Appare doveroso rilevare in punto di fatto che, come emerge dalla sentenza impugnata, l’imputato in entrambi gli episodi in contestazione, dopo aver prelevato la merce dai banchi di vendita ed averla occultata sotto i capi di abbigliamento, all’atto dei controlli aveva già superato le casse dove si effettua il pagamento: nel secondo caso (capo B) si precisa che il ricorrente aveva usufruito del varco per l’uscita senza acquisti” e sulla base di quanto riferito dal teste T. era anche “già uscito dalla porta … era già uscito dal magazzino … giunto all’uscita nella quale era posizionata una guardia giurata aveva spintonato questa guardia e poi era andato via”.
Il ricorso non è fondato.
È innanzitutto indubbio e non contestato che l’imputato abbia quantomeno compiuto atti idonei e univocamente diretti ad impossessarsi dei beni presenti nel supermercato ed abbia poi usato violenza sugli addetti alla vigilanza allo scopo di procurarsi l’impunità.
La questione si pone allora sulla disamina del rapporto tra i concetti di “sottrazione” e di “impossessamento” e sulla loro rilevanza ai fini di valutare se il reato di rapina (impropria) possa ritenersi consumato o sia rimasto al livello di mero tentativo.

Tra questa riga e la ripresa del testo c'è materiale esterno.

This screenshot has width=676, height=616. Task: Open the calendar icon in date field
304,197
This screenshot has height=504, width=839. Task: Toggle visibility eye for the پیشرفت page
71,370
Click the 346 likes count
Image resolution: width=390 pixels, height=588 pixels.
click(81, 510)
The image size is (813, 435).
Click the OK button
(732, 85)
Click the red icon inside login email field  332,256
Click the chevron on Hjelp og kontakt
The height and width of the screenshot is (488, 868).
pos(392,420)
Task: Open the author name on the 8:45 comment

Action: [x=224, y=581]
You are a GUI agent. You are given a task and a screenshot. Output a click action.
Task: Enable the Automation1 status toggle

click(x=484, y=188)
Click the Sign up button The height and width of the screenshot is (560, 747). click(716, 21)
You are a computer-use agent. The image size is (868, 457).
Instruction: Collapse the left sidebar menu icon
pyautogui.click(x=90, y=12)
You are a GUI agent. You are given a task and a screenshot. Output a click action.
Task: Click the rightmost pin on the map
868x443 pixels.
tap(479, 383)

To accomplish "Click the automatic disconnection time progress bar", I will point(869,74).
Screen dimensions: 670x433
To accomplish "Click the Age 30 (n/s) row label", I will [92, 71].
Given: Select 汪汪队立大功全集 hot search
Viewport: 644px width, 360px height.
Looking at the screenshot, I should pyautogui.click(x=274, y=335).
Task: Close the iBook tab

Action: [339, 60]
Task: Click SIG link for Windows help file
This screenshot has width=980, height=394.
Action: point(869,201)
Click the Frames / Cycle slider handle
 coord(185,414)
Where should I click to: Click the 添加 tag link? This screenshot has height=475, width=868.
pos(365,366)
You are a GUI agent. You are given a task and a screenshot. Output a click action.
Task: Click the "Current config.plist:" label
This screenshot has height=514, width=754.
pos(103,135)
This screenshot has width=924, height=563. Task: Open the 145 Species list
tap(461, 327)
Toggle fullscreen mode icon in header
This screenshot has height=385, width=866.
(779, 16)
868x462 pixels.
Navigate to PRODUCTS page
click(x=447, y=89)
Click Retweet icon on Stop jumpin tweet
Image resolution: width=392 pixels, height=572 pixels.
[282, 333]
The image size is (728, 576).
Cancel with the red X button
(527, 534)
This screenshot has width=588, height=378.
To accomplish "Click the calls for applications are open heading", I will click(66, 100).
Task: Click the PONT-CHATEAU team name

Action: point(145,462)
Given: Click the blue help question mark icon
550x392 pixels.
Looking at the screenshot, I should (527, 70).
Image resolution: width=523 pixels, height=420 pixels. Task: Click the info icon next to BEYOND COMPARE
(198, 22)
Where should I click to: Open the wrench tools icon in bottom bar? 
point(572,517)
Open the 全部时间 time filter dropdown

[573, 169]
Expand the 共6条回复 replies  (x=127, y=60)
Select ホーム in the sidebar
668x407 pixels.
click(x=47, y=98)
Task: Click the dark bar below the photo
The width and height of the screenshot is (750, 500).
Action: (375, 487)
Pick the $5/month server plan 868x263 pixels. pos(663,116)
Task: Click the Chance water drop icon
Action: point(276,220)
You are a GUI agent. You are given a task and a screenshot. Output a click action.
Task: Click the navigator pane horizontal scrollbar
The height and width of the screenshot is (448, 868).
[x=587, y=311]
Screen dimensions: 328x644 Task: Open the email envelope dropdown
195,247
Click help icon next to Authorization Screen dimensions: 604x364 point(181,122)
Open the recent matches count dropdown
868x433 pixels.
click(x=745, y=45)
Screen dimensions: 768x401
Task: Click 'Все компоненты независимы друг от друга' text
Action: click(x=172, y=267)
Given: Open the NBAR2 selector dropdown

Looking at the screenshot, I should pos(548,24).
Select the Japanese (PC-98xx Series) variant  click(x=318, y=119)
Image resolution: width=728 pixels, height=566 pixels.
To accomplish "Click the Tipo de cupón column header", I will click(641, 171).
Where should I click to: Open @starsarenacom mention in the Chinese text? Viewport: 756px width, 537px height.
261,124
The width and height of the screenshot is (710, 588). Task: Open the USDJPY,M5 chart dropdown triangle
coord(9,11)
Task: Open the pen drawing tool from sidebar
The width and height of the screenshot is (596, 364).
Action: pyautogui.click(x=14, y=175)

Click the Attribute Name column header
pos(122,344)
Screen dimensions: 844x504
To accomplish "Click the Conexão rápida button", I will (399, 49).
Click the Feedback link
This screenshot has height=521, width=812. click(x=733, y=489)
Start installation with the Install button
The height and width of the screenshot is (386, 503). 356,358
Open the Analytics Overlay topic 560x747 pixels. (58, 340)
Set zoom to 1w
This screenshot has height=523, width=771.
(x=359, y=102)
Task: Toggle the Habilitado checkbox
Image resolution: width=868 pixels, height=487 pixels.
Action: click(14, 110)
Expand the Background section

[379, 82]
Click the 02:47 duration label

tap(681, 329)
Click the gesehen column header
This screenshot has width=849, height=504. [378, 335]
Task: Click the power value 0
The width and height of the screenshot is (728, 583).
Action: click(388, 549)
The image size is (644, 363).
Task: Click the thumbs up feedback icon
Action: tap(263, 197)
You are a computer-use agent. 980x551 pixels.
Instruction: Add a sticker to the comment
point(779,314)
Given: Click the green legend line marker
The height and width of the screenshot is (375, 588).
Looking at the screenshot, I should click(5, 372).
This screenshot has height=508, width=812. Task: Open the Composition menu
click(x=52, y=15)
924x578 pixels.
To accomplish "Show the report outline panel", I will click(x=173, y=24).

La giurisprudenza di legittimità (v. Sez. U, n. 34952 del 19.4.2012, Rv. 253153; in senso conforme anche Sez. 2 n. 15584 del 12/02/2021, Rv. 281117) ha avuto modo di osservare che, poiché il comma secondo dell’art. 628 cod. pen. fa riferimento alla sola sottrazione e non anche all’impossessamento, deve ritenersi che il delitto di rapina impropria si perfeziona anche se il reo usi violenza dopo la mera apprensione del bene, senza il conseguimento, sia pure per breve tempo, della disponibilità autonoma dello stesso.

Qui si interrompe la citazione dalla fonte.